[Start of Article]

Michael J. Bouchard is an American politician who has served as Sheriff of Oakland County, Michigan since 1999. A member of the Republican Party, Bouchard previously served in the Michigan State Senate from 1991 to 1999, and as the Senate Majority Leader from 1998 to 1999. He was the unsuccessful Republican nominee for United States Senate in 2006, losing to incumbent Debbie Stabenow.

Bouchard is of French and Syrian Lebanese descent. In 2016, he was named Sheriff of the Year by the National Sheriffs' Association.

Career
Bouchard was born in Flint, Michigan. After graduating from Brother Rice High School in 1974, Bouchard attended Michigan State University majoring in criminal justice and police administration. Upon graduation Bouchard entered local law enforcement where he remained for thirteen years.

Bouchard was elected to the Michigan State Senate in 1991. He resigned as senator and majority floor leader in the Michigan State Senate when he was appointed Oakland County Sheriff in January 1999 following the untimely death of long time Sheriff John F. Nichols in December 1998.

[End of Article]
[Start of Data supplied]

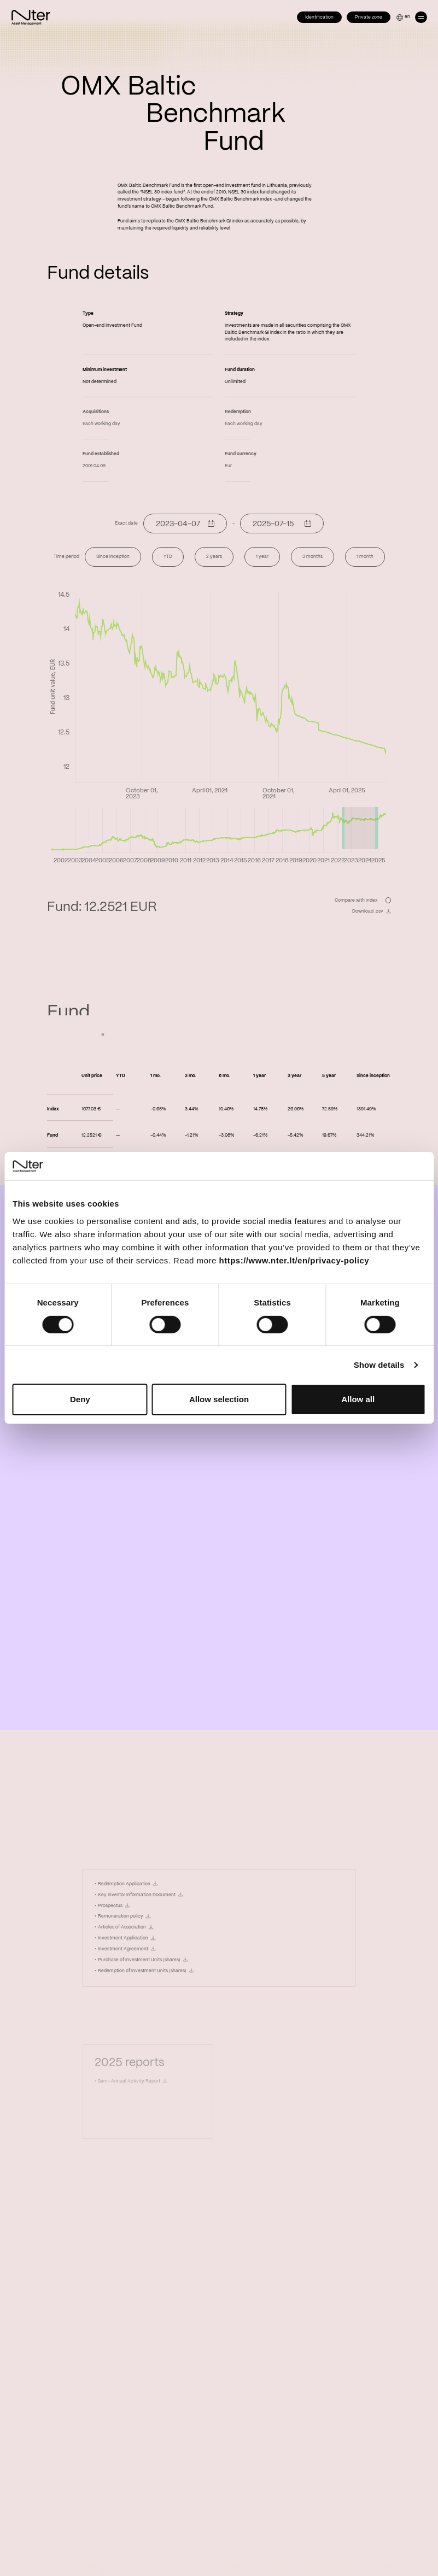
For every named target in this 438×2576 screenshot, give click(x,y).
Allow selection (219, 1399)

[End of Data supplied]
[Start of Data supplied]

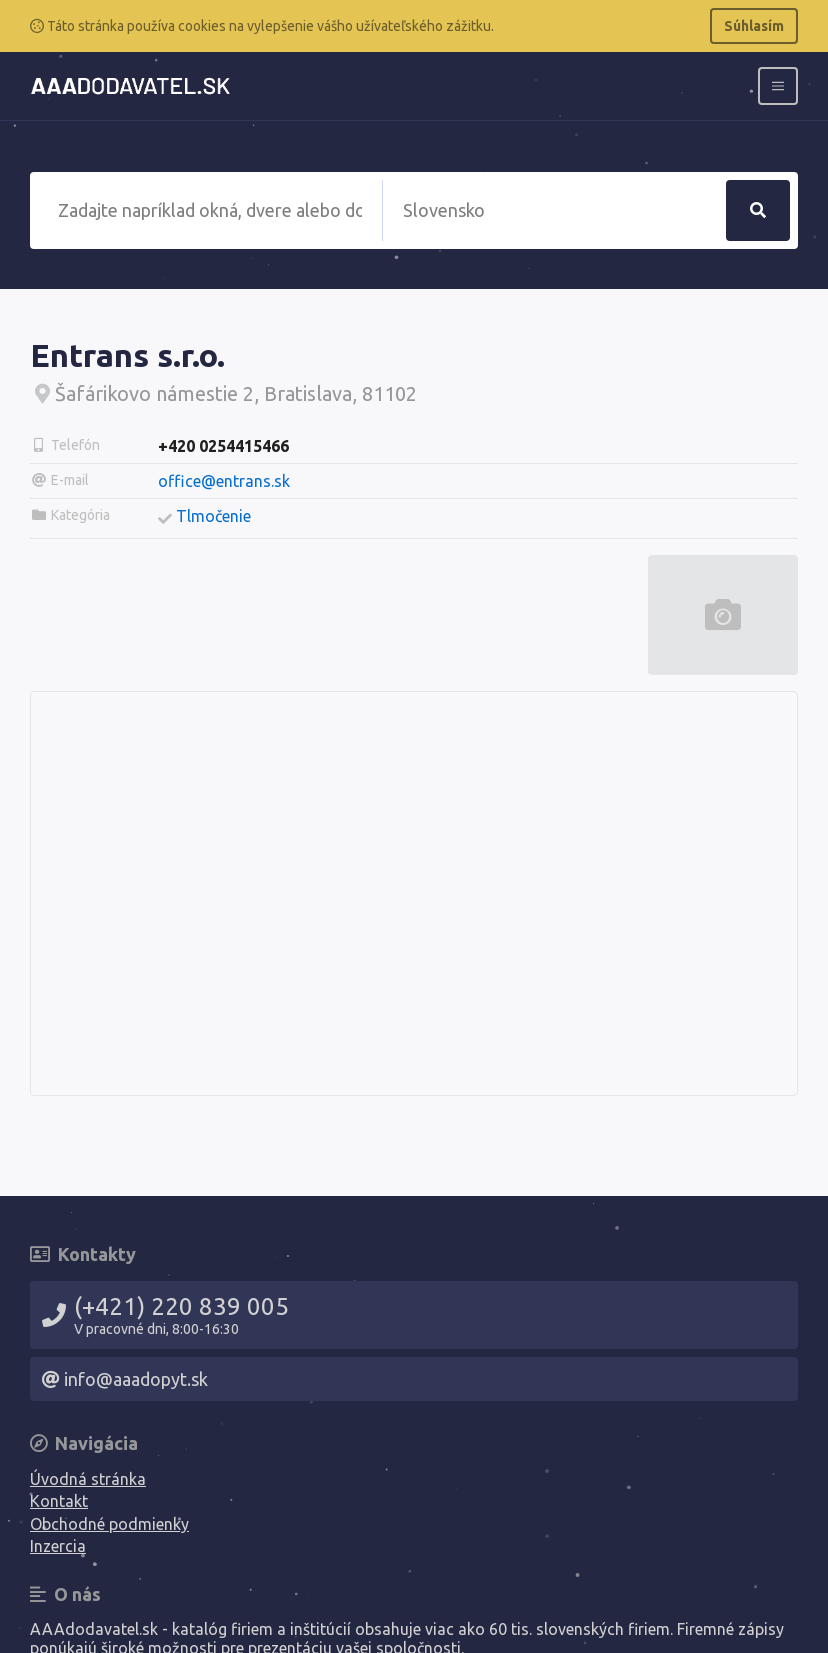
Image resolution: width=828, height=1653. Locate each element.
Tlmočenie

[End of Data supplied]

# Written problem 1
In the Bouchard article, reproduce the passage from "Bouchard is of" up to and including "in December 1998.", swapping "Michigan State University" for "Wayne State University".
# Written problem 2
Carry the article on Michael J. Bouchard forward from its final sentence.

# Reply 1
Bouchard is of French and Syrian Lebanese descent. In 2016, he was named Sheriff of the Year by the National Sheriffs' Association.

Career
Bouchard was born in Flint, Michigan. After graduating from Brother Rice High School in 1974, Bouchard attended Wayne State University majoring in criminal justice and police administration. Upon graduation Bouchard entered local law enforcement where he remained for thirteen years.

Bouchard was elected to the Michigan State Senate in 1991. He resigned as senator and majority floor leader in the Michigan State Senate when he was appointed Oakland County Sheriff in January 1999 following the untimely death of long time Sheriff John F. Nichols in December 1998.

# Reply 2
Bouchard has served two terms as President of the Major County Sheriffs' Association, which is composed of sheriffs who serve in counties or parishes with a population of 500,000 or more. Bouchard is currently the organization's Vice President of Government Affairs.

In 2007, Bouchard endorsed former Massachusetts Governor Mitt Romney in the 2008 Republican presidential primaries. Romney went on to win the primary vote in Oakland County.

Bouchard ran for a U.S. Senate seat in 2006. He won the Republican nomination with 60 percent of the vote, but then lost to Debbie Stabenow, the incumbent Democratic senator.

In November 2012, Bouchard was elected to his fourth consecutive term as Oakland County Sheriff by an overwhelming majority, the largest number of votes cast for any candidate in Oakland County.

In 2019 he was named a Michigan Master Sheriff, in recognition of his 33 years of service.

2010 gubernatorial race

Bouchard joined business person Rick Snyder, state Senator Tom George, Congressman Peter Hoekstra and Michigan Attorney General Mike Cox as Republican candidates. Bouchard finished fourth out of five candidates in the primary, receiving 127,350 votes of the 1,044,925 votes cast.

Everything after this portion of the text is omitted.